The kit K254 measures cell viability by monitoring ATP levels; cells are lysed in the Nucleotide releasing buffer and the ATP levels are then analyzed. The kit K311 measures the cell death by monitoring the LDH levels in the cell culture supernatant. “LDH is a stable cytoplasmic enzyme present in all cells and rapidly released into the cell culture supernatant upon damage of the plasma membrane.” I think that the kit K311 will be more appropriate in your case.
Is it OK to use 540 nm filter for reading?
540 nm can read ~50% signal, so as long as you have good readings, it’s fine.
Can medium be stored at –20C before assay, for how long?
Yes, medium can be stored frozen for at least 2 months.
Can reagents be stored at –20C after reconstitution?
The reconstituted Catalyst solution is not stable under frozen conditions
What kinds of readings are expected for low and high controls?
Low control: OD 0.5 – 1.0 and High control: OD 2-3.
What is the Sensitivity Limit?
0.05 U/ml.
Does phenol red affects the assay?
Phenol red will increase the OD reading (0.1-0.2). However, if your background, control media and testing media all contain the same amount of phenol red, the affect can be ignored, since it will be subtracted from your testing samples.
Does serum affects the assay?
Serum will increase the OD reading (0.5). However, if your background, control media and testing media all contain the same amount of serum, the affect might be ignored (depending on each situation), since it will be subtracted from your testing samples.
I got same value in high and control samples. Why?
The high control is treated with 1% Triton X100, thus cells will release LDH into media, whereas low control only control regular medium (not much LDH will be released). The differences should be significant. There are several possibilities that I can think of:
1) Maybe the cells do not contain LDH;
2) Maybe the Triton X-100 concentration was not correct, or the low control cells were also died. Generally, low control should have an OD reading 0.5-1, whereas high control has an OD reading 2-3.
3) The machine filter setting might not be correct.
Why do I have a high background? What can I do to lower it?
The high background could be attributed to two factors: The culture medium contains high LDH, probably from the serum.The high LDH could be from leaky cells. The remedy could be: Reduce the serum concentration to 0.5%. Since there is always some cells that will leak LDH, reduce the number of cells in the assay. By decreasing the serum concentration or the number of cells or even both you will lower the control reading.
Is a stop reaction solution necessary? When will it be OK not to use it?
If you use a microtiter plate, one plate can normally be read within 1 minute. During the time, the signal would not change significantly. However, if you have multiple plates and the samples will be read over a 3-minutes period, you may consider using another LDH assay kit (K313-500) in which a stop solution is provided
Does pyruvate present in the DMEM medium interfere with LDH reaction?

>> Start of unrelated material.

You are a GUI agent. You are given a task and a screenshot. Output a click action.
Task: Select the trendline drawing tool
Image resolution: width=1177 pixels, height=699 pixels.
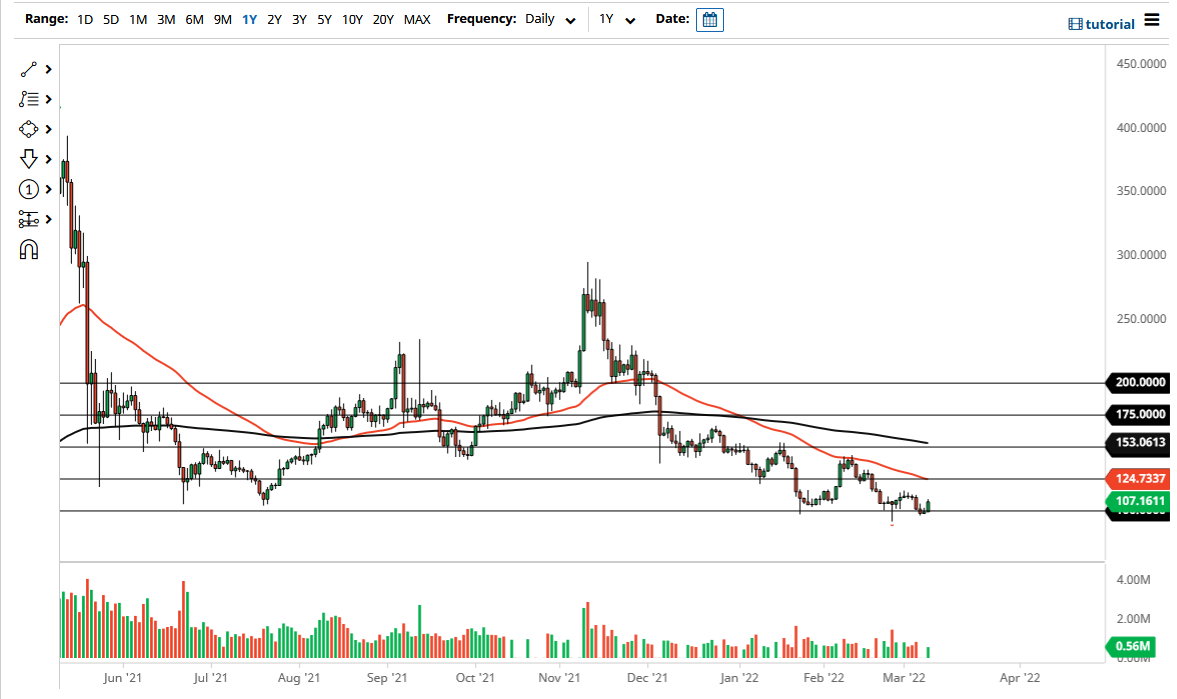[x=29, y=69]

We used excessive amount of lactate (~100mM) in the reaction system, which will promote LDH catalyzed conversion of lactate to pyruvate, and inhibit the conversion of pyruvate to lactate. So the pyruvate in the medium should not affect the assay.
Can this kit be used with samples like bacteria, plants, drosophila, yeast etc?
We have optimized the kit with mammalian samples. However, theoretically these kits should work with samples from multiple species/sources. Since the optimal conditions depend on the sample type, the protocol has to be be adapted to fit the samples for efficient results. Please refer to this kit's citations to see what kind of samples have been used with this kit other than mammalian samples.
Can we use frozen samples with this assay?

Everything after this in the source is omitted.